Critically, these measures can be enforced without Chinese cooperation or even in the face of Chinese obstruction. Moreover, under Executive Orders 13,382 and 13,551, the U.S. can freeze the assets of Chinese and other third-country entities suspected of helping North Korea’s proliferation activities.

If Washington sustains this aggressive policy, the accumulated pressure would most likely minimize Chinese obfuscation and may even induce the pragmatic leadership in Beijing to cooperate in protecting the integrity of the international financial system.

Such measures, if sustained, would also drive away international entities that, intentionally or not, undermine United Nations-mandated sanctions. This credible threat of devastating consequences for the Kim regime gives U.S. and South Korean diplomats the leverage to secure a verifiable disarmament agreement and a disincentive for Pyongyang to approach denuclearization talks with the willful deceit it has shown over the past 20 years.

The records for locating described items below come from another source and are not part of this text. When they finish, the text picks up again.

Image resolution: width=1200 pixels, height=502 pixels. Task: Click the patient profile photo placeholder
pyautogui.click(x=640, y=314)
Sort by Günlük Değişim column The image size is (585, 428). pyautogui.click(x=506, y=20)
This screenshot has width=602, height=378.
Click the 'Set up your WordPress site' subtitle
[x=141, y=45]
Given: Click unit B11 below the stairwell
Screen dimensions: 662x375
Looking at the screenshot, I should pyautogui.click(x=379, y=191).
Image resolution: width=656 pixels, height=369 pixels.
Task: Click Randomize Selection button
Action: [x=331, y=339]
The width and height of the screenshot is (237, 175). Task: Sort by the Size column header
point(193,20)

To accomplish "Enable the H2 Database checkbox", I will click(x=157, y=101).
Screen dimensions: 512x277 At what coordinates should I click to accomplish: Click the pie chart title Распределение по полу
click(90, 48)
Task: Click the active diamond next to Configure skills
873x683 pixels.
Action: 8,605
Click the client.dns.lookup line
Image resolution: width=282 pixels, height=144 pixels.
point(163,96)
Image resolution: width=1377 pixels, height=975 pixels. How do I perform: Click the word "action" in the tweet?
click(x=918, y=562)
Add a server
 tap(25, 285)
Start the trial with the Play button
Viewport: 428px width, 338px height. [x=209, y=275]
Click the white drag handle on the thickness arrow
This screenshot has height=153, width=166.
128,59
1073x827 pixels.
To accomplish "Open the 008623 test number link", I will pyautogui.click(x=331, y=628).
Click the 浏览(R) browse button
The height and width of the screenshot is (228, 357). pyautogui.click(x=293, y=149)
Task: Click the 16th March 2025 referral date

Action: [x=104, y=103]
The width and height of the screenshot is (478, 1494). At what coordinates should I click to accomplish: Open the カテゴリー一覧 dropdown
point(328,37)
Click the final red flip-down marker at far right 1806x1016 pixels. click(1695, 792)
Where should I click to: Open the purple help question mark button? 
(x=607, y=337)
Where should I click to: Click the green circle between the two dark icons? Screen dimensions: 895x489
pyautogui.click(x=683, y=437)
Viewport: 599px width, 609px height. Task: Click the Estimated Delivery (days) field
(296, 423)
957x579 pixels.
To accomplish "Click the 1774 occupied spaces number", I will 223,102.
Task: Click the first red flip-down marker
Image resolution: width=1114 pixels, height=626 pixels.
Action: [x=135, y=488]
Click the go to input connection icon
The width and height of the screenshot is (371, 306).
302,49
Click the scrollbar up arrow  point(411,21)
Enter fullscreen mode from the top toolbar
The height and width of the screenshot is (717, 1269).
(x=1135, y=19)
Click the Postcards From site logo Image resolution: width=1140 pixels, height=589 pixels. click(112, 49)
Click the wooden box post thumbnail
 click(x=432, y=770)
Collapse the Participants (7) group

Concurrently Pyongyang’s crimes against humanity and the information blockade that conceals them should be targeted. Last month, U.N. human rights chief Navi Pillay called for an “in-depth inquiry” into “one of the worst — but least understood and reported — human rights situations in the world.” Washington and Seoul should draw global attention to the North’s horrific prison camps and obscene squandering of wealth while citizens classified as “wavering” or “hostile” starve.

Free societies should vastly increase support for radio broadcasts and other efforts to transmit information into North Korea. As the sole legitimate representative government on the peninsula, South Korea should take the lead in this global human rights campaign. Park Geun Hye should also reinforce programs that facilitate resettlement of North Korean defectors.

The more that democratic societies recognize the North Korean regime as a threat to humanity, not just an idiosyncratic abstraction, the less they will allow their leaders to resort to politically expedient measures regarding future provocations by Pyongyang or to indefinitely postpone Korean reunification.

Faced with this two-pronged strategy, the Kim regime is likely, in the near term, to resort to further provocations. In time, however, it is far more likely to yield to pressure than to lash out in full military force, for the North Korean leadership entertains no suicidal impulses.

Obama and Park should realize that only a credible deterrent will compel Pyongyang to negotiate disarmament in good faith and to relax — even if in increments — its totalitarian control of its populace.

The sooner and more palpable a threat the cash-strapped Kim regime is exposed to, and the more that downtrodden North Koreans are exposed to the outside world, the sooner a safer, more humane North Korea will become a reality.

Sung Yoon Lee is an assistant professor of Korean studies at Tufts University’s Fletcher School of Law and Diplomacy Joshua Stanton blogs at One Free Korea (freekorea.us).